**EXERCISE AIM:** Across the records below, how many lines contain the string "will"? Give the number by itself.
:: RECORDS PROVIDED
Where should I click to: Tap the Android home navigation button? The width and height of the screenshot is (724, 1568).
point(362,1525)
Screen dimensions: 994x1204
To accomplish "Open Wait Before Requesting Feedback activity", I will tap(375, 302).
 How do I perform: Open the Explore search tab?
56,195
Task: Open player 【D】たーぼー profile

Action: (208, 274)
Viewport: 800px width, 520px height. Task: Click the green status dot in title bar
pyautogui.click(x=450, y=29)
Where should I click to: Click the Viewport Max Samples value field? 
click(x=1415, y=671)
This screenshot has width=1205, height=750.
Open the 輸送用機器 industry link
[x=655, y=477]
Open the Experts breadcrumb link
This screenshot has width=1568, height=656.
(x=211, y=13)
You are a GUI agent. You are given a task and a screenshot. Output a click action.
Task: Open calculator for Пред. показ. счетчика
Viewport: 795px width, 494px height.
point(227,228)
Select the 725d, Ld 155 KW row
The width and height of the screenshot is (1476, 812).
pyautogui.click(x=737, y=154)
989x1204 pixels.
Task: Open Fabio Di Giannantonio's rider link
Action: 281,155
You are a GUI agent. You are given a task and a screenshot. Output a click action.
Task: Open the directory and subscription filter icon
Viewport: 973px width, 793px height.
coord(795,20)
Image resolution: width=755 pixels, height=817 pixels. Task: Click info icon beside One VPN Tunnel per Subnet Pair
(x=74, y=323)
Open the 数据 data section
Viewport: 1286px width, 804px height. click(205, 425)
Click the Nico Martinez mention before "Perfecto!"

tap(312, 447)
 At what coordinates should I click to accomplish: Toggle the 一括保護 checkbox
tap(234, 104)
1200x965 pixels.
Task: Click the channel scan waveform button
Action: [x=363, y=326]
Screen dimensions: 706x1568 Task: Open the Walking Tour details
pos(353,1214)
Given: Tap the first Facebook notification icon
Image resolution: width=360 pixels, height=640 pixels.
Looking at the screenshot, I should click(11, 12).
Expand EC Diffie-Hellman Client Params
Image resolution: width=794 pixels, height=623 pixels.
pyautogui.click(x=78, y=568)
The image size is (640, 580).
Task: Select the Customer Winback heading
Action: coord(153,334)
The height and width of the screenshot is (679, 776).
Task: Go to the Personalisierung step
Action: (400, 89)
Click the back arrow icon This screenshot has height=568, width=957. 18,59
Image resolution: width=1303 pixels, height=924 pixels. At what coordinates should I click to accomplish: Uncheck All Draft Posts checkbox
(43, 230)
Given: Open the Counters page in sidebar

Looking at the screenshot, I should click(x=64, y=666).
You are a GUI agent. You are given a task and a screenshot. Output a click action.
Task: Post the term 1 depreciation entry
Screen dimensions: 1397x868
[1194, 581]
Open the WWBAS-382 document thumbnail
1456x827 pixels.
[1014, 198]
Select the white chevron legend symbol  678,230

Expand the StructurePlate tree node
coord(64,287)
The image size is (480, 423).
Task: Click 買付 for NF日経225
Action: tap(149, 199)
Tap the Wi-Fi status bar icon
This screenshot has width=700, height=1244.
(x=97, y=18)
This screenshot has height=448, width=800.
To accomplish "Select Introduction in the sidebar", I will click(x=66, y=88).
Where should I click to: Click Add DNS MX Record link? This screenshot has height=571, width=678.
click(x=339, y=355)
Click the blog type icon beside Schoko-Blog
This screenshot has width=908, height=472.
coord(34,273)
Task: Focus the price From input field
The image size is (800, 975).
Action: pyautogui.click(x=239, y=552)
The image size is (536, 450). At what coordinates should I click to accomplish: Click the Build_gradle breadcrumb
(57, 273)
::::
**RESULT OF THIS TASK:** 2